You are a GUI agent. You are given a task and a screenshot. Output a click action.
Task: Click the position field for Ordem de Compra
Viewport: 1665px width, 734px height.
...
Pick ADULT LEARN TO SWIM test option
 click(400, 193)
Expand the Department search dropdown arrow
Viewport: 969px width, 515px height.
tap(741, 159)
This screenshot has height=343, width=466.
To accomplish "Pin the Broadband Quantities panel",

- _WHAT IS EXPECTED_
Please work out how many lines in this listing contain "screenshot", then give only that number.

- _WRITTEN RESPONSE_
2